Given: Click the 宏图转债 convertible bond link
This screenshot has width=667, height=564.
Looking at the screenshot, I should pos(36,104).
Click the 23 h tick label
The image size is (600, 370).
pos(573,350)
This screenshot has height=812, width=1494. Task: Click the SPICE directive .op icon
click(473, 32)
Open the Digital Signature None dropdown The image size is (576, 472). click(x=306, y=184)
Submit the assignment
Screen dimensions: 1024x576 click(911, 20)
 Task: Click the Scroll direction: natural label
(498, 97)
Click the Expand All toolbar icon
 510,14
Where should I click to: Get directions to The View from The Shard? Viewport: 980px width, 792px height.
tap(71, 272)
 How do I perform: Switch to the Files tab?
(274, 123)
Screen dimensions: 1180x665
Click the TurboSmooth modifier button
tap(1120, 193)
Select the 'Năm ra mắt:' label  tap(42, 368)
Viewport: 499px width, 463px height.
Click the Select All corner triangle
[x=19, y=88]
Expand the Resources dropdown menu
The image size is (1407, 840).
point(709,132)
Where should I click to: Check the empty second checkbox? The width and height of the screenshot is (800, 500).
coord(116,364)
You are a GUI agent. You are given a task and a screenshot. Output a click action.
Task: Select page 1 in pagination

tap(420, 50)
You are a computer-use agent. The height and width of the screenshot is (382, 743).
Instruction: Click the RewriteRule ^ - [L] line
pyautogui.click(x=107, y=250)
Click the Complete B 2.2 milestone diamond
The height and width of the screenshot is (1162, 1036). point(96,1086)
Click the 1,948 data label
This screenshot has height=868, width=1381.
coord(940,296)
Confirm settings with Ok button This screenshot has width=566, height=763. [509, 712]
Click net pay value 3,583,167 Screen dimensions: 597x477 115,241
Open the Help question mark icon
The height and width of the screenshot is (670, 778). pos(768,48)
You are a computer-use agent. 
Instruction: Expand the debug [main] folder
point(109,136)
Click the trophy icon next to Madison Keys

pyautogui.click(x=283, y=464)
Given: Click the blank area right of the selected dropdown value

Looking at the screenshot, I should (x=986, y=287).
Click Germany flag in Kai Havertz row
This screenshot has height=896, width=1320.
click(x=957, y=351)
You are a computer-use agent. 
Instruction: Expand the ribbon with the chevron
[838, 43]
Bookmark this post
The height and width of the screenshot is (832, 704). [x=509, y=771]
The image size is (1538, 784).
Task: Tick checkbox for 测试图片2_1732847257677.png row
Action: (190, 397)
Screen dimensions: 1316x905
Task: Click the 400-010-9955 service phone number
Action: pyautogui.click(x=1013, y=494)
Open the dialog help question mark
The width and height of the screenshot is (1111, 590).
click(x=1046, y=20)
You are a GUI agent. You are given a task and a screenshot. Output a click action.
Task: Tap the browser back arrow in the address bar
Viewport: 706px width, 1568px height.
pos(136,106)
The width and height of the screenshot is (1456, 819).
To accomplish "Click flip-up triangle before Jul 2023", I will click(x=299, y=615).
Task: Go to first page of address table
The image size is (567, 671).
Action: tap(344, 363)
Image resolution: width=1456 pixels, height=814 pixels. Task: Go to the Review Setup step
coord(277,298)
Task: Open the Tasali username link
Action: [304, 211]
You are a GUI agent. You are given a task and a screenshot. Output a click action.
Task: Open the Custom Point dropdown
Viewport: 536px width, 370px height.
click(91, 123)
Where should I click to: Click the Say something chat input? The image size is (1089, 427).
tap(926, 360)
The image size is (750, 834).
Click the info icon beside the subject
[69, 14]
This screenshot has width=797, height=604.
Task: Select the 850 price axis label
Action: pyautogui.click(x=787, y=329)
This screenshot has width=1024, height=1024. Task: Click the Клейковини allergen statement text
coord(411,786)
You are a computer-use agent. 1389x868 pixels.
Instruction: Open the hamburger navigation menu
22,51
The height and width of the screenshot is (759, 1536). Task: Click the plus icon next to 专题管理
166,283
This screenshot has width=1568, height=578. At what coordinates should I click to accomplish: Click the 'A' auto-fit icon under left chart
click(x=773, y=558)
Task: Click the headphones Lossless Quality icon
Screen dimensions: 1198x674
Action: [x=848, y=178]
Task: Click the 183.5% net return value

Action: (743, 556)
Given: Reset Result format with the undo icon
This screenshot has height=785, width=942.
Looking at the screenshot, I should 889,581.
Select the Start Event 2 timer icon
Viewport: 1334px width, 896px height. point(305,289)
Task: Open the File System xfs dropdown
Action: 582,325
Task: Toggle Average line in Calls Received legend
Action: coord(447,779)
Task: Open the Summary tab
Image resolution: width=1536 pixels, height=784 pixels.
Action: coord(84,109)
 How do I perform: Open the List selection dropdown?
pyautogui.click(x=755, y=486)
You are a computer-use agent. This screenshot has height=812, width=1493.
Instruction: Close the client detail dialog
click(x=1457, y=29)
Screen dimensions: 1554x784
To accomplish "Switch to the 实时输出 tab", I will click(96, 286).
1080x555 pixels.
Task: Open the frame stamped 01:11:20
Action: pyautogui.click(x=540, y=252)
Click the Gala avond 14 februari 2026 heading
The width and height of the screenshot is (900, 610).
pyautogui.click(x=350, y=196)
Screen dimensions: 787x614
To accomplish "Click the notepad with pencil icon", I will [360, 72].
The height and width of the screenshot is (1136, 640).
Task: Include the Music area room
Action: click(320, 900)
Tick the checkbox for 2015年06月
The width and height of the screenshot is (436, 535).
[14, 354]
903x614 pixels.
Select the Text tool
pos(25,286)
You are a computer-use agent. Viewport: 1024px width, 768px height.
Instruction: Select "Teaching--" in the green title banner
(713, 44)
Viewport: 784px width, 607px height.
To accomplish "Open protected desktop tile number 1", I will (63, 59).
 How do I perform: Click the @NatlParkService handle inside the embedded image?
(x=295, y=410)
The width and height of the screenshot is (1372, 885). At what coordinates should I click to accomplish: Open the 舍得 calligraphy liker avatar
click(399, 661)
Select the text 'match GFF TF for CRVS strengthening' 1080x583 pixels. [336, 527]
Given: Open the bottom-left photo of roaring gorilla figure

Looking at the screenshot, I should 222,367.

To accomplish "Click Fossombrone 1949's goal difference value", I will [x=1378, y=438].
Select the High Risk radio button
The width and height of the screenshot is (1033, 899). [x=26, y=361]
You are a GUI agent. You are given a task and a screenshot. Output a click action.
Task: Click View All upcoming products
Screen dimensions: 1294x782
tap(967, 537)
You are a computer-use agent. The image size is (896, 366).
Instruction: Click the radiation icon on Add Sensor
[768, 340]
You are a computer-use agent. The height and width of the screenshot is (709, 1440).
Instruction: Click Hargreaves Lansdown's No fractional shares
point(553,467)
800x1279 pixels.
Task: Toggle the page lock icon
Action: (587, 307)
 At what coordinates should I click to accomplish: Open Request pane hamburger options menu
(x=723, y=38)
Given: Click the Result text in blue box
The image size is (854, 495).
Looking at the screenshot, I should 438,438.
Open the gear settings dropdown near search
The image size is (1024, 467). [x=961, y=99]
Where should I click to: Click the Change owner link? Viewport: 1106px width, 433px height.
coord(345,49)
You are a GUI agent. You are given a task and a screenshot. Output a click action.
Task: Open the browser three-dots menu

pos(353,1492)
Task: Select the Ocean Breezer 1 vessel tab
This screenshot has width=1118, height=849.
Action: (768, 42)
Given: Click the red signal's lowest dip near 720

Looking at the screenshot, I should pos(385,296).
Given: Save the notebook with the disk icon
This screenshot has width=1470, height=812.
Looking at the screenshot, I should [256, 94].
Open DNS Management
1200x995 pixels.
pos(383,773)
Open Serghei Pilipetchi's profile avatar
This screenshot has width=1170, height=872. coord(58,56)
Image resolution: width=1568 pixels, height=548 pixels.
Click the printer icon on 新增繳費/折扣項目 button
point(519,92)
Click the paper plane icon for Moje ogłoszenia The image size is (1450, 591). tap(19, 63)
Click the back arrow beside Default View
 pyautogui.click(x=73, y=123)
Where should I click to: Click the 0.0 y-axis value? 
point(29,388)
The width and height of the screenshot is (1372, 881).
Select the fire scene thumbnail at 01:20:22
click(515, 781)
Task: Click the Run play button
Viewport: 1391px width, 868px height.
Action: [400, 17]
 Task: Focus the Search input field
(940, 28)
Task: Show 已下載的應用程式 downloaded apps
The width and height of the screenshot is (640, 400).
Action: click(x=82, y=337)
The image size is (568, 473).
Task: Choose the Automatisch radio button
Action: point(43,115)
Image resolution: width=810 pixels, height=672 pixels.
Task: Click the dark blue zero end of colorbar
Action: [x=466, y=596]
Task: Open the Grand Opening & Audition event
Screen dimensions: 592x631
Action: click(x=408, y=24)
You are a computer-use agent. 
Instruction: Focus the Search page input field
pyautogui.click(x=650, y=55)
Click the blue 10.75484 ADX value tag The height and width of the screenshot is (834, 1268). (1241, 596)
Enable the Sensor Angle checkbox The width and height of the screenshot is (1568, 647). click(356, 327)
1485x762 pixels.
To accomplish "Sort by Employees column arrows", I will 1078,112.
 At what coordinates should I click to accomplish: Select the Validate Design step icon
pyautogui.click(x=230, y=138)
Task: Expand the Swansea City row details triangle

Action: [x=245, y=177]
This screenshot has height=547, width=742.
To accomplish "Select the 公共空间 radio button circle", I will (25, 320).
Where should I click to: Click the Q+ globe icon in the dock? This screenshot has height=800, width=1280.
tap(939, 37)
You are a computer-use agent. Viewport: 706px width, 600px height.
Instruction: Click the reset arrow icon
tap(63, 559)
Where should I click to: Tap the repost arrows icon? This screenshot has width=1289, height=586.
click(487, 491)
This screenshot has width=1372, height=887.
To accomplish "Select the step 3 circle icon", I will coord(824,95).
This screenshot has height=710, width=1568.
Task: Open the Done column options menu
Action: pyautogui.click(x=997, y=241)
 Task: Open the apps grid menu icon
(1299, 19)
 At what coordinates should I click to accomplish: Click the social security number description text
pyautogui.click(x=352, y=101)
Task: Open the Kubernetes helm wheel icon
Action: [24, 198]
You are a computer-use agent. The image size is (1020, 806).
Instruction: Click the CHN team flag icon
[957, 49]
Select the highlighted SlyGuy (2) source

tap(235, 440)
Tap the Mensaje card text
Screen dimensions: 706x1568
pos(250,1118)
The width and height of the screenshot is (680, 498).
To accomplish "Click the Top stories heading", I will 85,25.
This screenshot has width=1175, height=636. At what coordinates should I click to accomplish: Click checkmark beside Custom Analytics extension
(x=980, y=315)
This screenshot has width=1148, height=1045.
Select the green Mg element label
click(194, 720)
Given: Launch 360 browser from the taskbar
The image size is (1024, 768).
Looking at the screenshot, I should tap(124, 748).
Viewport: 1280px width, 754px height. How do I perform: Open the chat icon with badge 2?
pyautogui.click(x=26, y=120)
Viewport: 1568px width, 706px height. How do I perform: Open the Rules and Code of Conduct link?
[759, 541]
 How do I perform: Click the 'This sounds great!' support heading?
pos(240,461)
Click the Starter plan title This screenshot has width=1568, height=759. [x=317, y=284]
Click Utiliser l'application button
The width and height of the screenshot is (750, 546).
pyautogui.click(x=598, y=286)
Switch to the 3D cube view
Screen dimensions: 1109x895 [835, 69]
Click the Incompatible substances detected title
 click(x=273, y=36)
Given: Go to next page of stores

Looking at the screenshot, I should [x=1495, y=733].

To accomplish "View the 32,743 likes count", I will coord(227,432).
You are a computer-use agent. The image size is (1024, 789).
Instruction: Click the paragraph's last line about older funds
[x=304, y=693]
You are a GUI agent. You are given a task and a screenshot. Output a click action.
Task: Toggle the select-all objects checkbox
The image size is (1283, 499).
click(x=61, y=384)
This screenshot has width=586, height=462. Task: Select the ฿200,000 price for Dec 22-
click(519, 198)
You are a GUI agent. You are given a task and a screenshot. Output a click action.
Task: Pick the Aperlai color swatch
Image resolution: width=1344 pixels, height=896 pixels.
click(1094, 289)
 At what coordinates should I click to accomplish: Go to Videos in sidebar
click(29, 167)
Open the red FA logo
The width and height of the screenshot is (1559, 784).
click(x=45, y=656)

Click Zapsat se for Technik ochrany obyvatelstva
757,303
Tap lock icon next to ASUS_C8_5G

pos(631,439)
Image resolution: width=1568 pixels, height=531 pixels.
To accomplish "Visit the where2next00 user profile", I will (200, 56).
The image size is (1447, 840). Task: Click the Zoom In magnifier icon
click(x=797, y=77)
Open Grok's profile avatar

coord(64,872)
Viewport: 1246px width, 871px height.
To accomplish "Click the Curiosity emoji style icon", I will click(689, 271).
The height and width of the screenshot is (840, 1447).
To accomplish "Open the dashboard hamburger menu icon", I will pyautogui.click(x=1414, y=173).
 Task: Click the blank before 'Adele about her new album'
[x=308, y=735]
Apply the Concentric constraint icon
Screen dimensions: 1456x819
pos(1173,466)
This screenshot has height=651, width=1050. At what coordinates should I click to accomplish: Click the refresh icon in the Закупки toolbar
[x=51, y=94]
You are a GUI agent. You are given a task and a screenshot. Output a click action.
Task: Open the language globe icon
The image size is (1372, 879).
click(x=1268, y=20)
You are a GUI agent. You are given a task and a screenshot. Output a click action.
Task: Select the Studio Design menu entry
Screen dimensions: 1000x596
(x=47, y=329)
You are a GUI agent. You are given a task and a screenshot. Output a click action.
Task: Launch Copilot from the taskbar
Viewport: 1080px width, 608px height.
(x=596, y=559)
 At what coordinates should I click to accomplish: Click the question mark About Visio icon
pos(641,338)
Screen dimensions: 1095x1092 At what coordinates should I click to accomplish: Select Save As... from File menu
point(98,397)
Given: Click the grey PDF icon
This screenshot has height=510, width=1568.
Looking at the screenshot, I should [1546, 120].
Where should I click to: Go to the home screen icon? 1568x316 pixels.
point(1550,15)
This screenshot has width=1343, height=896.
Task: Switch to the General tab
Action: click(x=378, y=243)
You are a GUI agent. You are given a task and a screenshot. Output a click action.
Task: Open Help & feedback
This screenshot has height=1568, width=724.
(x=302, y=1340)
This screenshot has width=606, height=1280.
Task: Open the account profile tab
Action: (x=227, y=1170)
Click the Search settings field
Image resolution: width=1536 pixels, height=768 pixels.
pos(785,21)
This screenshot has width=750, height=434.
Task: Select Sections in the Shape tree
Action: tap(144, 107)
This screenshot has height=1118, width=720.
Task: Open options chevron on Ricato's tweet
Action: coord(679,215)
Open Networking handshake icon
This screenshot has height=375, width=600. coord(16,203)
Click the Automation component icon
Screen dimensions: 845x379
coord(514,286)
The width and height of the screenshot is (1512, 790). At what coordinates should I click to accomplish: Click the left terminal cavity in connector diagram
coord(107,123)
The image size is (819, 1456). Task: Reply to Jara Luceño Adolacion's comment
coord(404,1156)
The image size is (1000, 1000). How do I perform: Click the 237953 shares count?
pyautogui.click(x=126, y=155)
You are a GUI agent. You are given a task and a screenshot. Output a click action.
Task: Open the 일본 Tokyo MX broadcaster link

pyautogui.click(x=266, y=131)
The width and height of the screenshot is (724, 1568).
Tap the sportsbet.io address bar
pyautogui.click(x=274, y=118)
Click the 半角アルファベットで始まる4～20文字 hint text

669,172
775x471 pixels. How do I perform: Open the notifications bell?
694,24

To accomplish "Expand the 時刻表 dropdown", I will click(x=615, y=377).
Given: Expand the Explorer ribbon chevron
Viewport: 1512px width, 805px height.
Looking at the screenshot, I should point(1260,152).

Exercise: Could you turn the records from the line with "This screenshot has height=547, width=742." up to and including the line with "click(487, 491)" into a Markdown table, with each line's row number under No. and the line itself under Text, and blank lines left out?

Answer to the exercise:
| No. | Text |
|---|---|
| 1 | This screenshot has height=547, width=742. |
| 2 | To accomplish "Select the 公共空间 radio button circle", I will (25, 320). |
| 3 | Where should I click to: Click the Q+ globe icon in the dock? This screenshot has height=800, width=1280. |
| 4 | tap(939, 37) |
| 5 | You are a computer-use agent. Viewport: 706px width, 600px height. |
| 6 | Instruction: Click the reset arrow icon |
| 7 | tap(63, 559) |
| 8 | Where should I click to: Tap the repost arrows icon? This screenshot has width=1289, height=586. |
| 9 | click(487, 491) |